What do the defenestrations of Paul H. O'Neill, the Treasury secretary, and Lawrence B. Lindsey, the president's top economic adviser, reveal about the economy now, its future and that of the stock market?
About the economy now, the moves show how worried President Bush is that the nation will slip back into recession.
"The economy is perceived to be a serious problem," said Jan Hatzius, senior economist at Goldman, Sachs. "You wouldn't need to change the team if there wasn't a problem."
Nor would you change the team if you weren't worried about being re-elected in 2004.
Clearly, the White House understands that the economy needs strong medicine if it is to stay on its feet and become ambulatory. That medicine, administered heretofore and only somewhat successfully by Alan Greenspan, will soon be augmented by new tax cuts, if Bush has his way.
Neither O'Neill nor Lindsey had the ideas, or the credibility, to fix the problems. So both had to go.
Many economists agree that tax cuts are exactly what the doctor ordered, largely because consumer spending, the engine of economic growth in recent years, is imperiled by excessive borrowing.
"This economy is really laboring under a tremendous debt load," said Paul Kasriel, director of economic research at Northern Trust in Chicago. "The corporate sector has made great strides in slowing down its borrowing, but the private sector hasn't even started."
Sure enough, debt as a percentage of assets among households has reached new highs, consumer borrowing was very strong in the third quarter and equity extraction from homes has been enormous.
The household net worth figures released last week by the Federal Reserve, showing the latest in a string of declines, were also ominous.
"Prior to 2000, there had never been a year-on-year decline in household net worth in the postwar period," Kasriel noted. "It happened in 2000 and 2001 and now 2002. People are going to have to start saving more."
But increased saving means reduced spending, which would in turn drag down the economy. So tax cuts are a way to give consumers the cushion they need to save a bit even as they keep spending.

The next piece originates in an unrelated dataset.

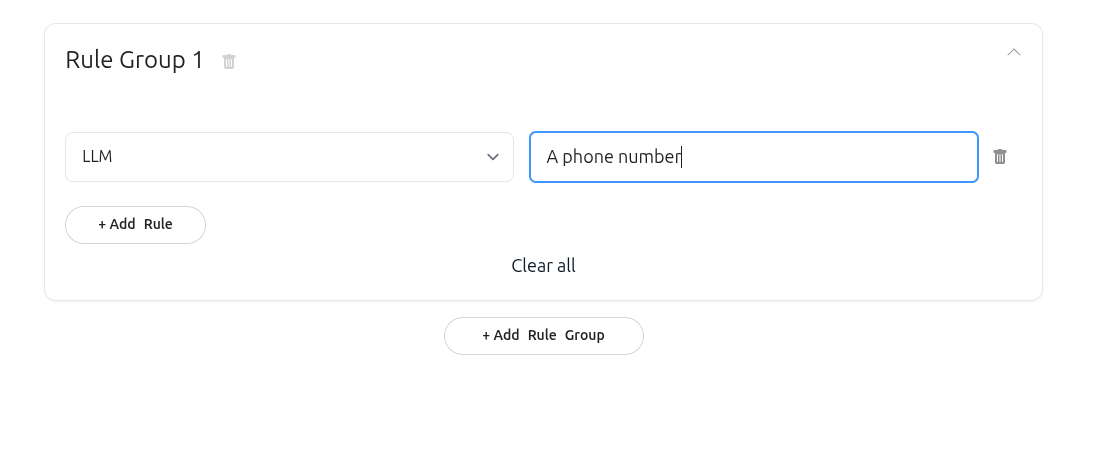Select the LLM text in the rule dropdown

(97, 157)
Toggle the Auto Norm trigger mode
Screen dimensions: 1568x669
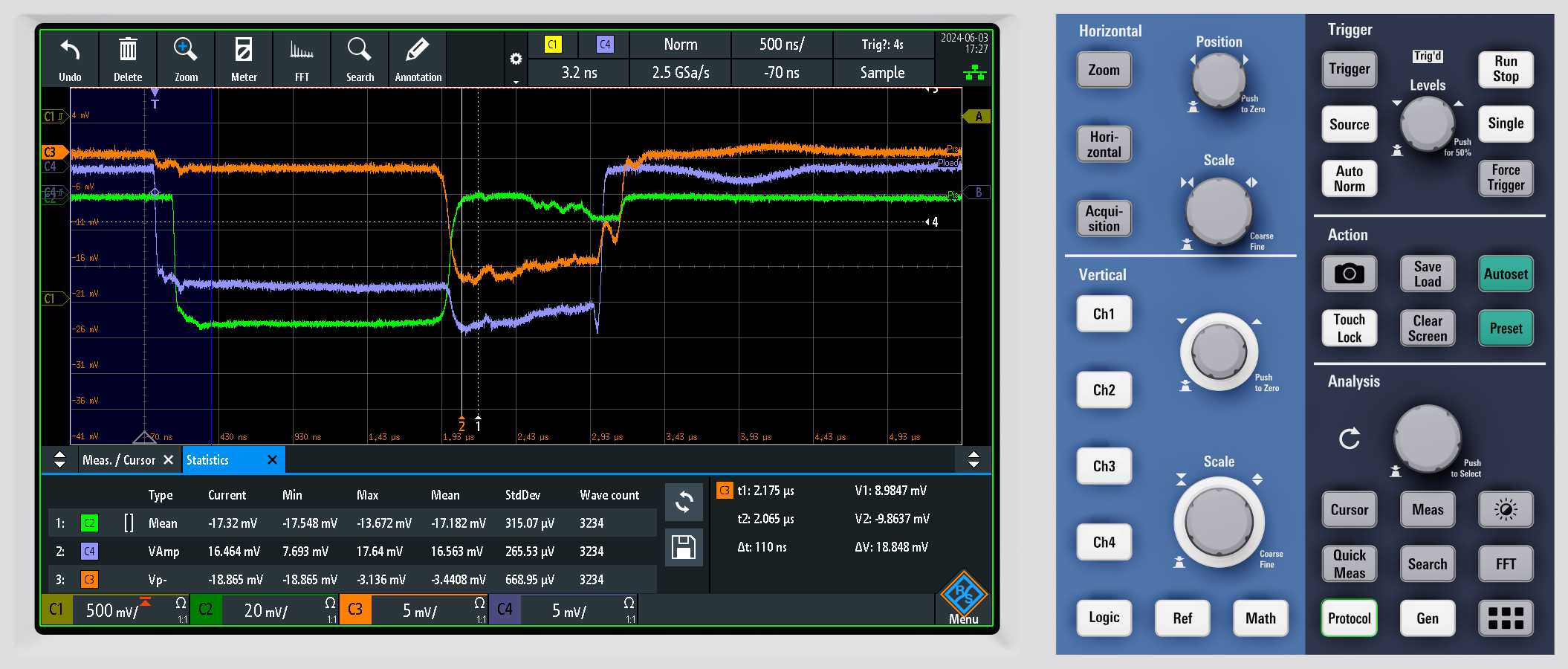pyautogui.click(x=1349, y=178)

The problem for Bush is that his tax cuts -- of whatever sort -- are not likely to be enough to counterbalance increased taxes that most consumers will face from their state and local governments, which are struggling mightily. And because spending at state and local levels is almost double that of federal spending, restraint there could damage the economy significantly.
"If you take all levels of government together, it is unlikely that the federal government's stimulus can outweigh the state and local governments' restraint,'' Hatzius said. So even if Bush succeeds in pushing tax cuts through, they may not be that effective in propelling the economy.
As a result, Hatzius and Kasriel both expect the economy to sputter along next year. Hatzius projects gross domestic product growth of around 2 percent for 2003, while Kasriel forecasts around 3 percent. So where does that leave the stock market? Stable, perhaps, but not strapping.
"Sluggish gross domestic product growth usually means corporate profits aren't much better than flat," Hatzius said. And if corporate profits stagnate, stock indexes may, too. What has gone on in the past two years may well continue: individual stocks do well but the indexes disappoint.
"This economy is in hock," Kasriel said. "It has come off 20 years of extreme leveraging. It's going to take time to work through these things. And it won't be pleasant."